Hypothesis Testing – Why Large Sample Sizes Always Show Significant Results Unless True Effect Size Is Zero

hypothesis testing

I am curious about a claim made in Wikipedia's article on effect size.
Specifically:

[…] a non-null statistical comparison will always show a statistically
significant results unless the population effect size is exactly zero

I am not sure what this means/implies, let alone an argument to back it up. I guess, after all, an effect is a statistic, i.e., a value calculated from a sample , with its own distribution. Does this mean that effects are never due
to just random variation (which is what I understand it means to not be significant)? Do we then just consider whether the effect is strong enough — having high absolute value?

I am considering the effect I am most familiar with: the Pearson correlation coefficient r seems to contradict this. Why would any $r$ be statistically-significant? If $r$ is small our regression line
$$ y=ax+b = r\left(\frac {s_y}{s_x}\right) = \epsilon x+b $$

For $\epsilon$ small,is close to 0, an F-test will likely contain a confidence interval containing 0 for the slope. Isn't this a counterexample?

Best Answer

As a simple example, suppose that I am estimating your height using some statistical mumbo jumbo.

You've always stated to others that you are 177 cm (about 5 ft 10 in).

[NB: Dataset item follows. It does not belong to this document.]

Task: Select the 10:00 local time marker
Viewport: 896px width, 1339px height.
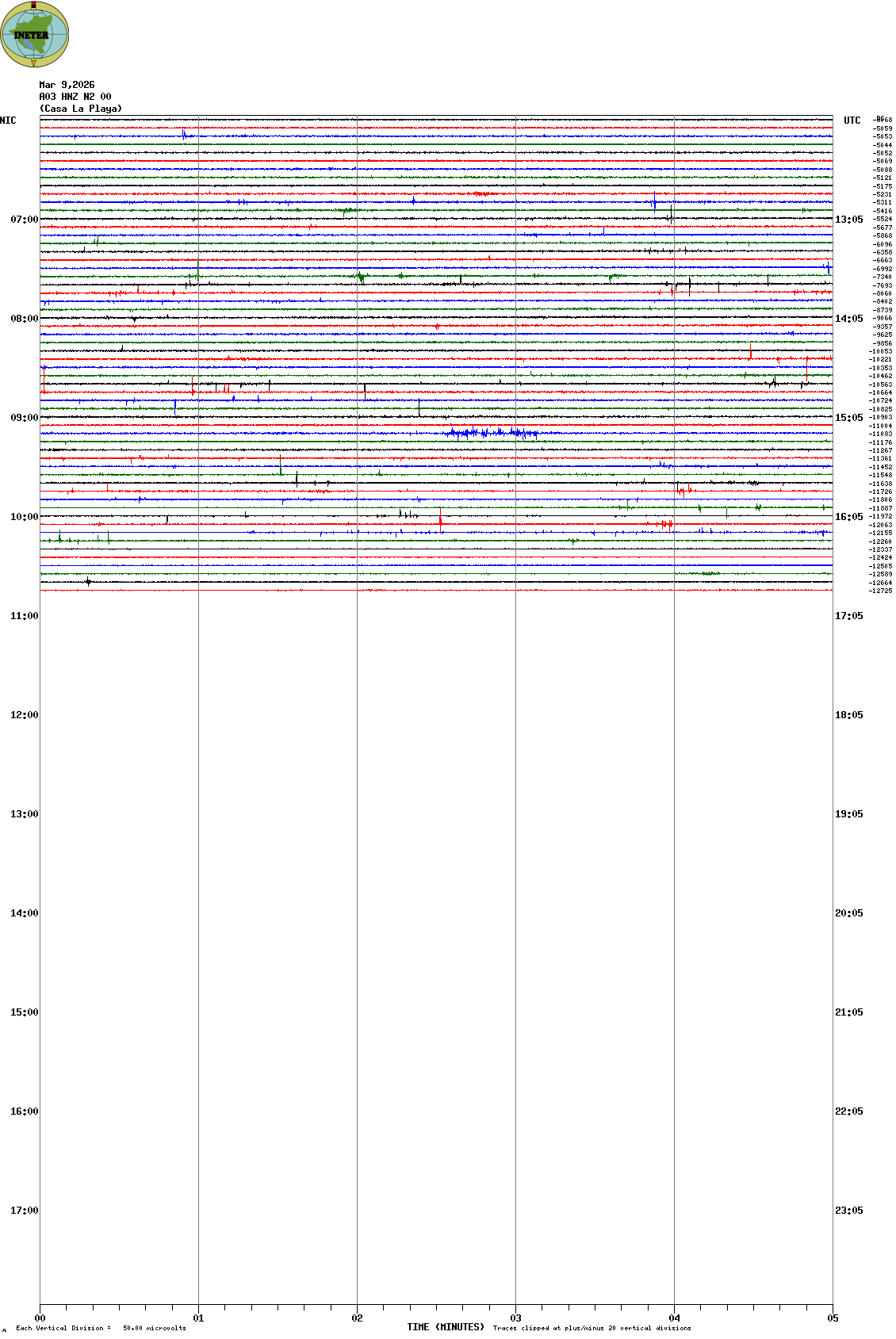Action: coord(24,517)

If I were to test this hypothesis (that your height is equal to 177 cm, $h = 177$), and I could reduce the error in my measurement enough, then I could prove that you are not in fact 177 cm. Eventually, if I estimate your height to enough decimal places, you would almost surely deviate from the stated height of 177.00000000 cm. Perhaps you are 177.02 cm; I only have to reduce my error to less than .02 to find out that you are not 177 cm.

How do I reduce the error in statistics? Get a bigger sample. If you get a large enough sample, the error gets so small that you can detect the most minuscule deviations from the null hypothesis.